§ **What you need to do**
In the answer, give only the lines from the one containing "The height and" to the end of the listing below, each reproduced word for word.

§ **Dataset extract**
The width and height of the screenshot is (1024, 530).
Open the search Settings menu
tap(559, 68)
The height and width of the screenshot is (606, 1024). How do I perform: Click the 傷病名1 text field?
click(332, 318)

§ **Solved problem**
The height and width of the screenshot is (606, 1024). How do I perform: Click the 傷病名1 text field?
click(332, 318)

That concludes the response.